Pressemitteilung: Mehrgenerationenhaus

17. November 2012

Am 17. 11. 2012 gab der Kirchengemeinderat von St. Severin folgende Presseerklärung heraus. Vielleicht haben Sie das Echo in der Presse verfolgt. Sonst können Sie die Presseerklärung hier noch einmal nachlesen.

Im Dezember 2011 schien die Realisierung des Projektes Mehrgenerationenhaus in Tinnum zum Greifen nah. Im Boy-Peter-Eben-Weg sollten 24 Wohnungen mit großzügigem Gemeinschaftsteil und geosolarer Energieanlage gebaut werden. Dafür lag ein Architektenentwurf vor, für den im Wettstreit mit 26 anderen schleswig-holsteinischen Projektideen der 1. Platz als Leuchtturmprojekt errungen werden konnte, verbunden mit einer Zusage von 750.000,- € EU-Fördermitteln.

Mit dem tragischen Tod von Pastorin Heike Reimann verlor dieses Projekt im Januar 2012 seine engagierte Leiterin. Dennoch hielt der Kirchengemeinderat von St. Severin daran fest, das Projekt Mehrgenerationenhaus weiter zu entwickeln. Leider haben sich trotz einer breiten Zustimmung in der Gemeinde mittlerweile so viele Schwierigkeiten aufgetan, dass der Kirchengemeinderat, schweren Herzens vorerst davon Abstand nehmen musste, da allein die weiteren Planungs-kosten die Ressourcen der Kirchengemeinde bei weitem übersteigen würden.
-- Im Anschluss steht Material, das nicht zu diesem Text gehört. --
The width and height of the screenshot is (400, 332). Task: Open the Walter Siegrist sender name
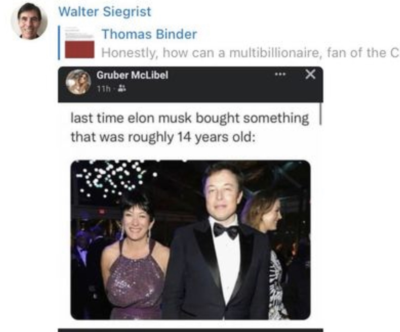(105, 12)
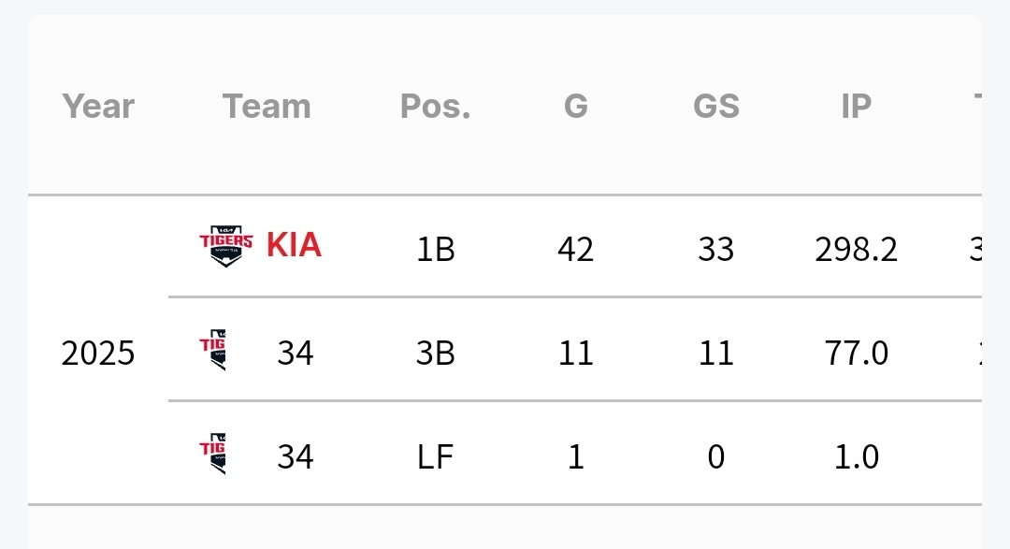This screenshot has width=1010, height=549.
Task: Open the red KIA team link
Action: coord(294,245)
Kooperationen zwischen der Kommune und der Kirche kamen nicht zustande. Der Kirchengemeinderat von St. Severin bedauert dieses sehr, ist aber nicht bereit, sich endgültig von der Idee eines Generationen übergreifenden Wohnprojektes für Sylter zu verabschieden. Angesichts des dringenden Wohnraumbedarfs auf der Insel erhofft sich die Kirche, dass doch noch gemeinsam mit der Kommune neue Planungsinitiativen ergriffen werden können.
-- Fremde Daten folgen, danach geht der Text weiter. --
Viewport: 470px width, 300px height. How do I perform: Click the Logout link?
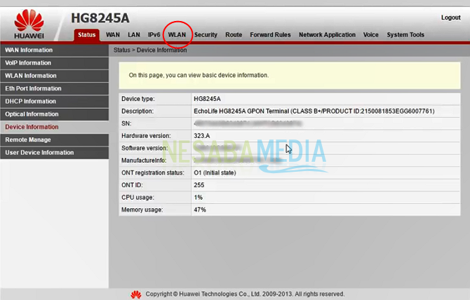click(450, 18)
Spenden, die bereits für das Mehrgenerationenhaus St. Severin eingegangen sind, sollen in der Zwischenzeit für Projekte genutzt werden, die ein Miteinander der Generationen befördern. Geplant sind gemeinsame Reisen von Senioren und Jugendlichen und weitere Freizeitaktivitäten.

Vorträge und Seminare sollen die Chance bieten, sich weiter mit den Themen „Nachhaltiges Bauen" und „Gemeinschaftliche Wohnprojekte" auseinanderzusetzen und sich so auf zukünftige Projekte vorzubereiten.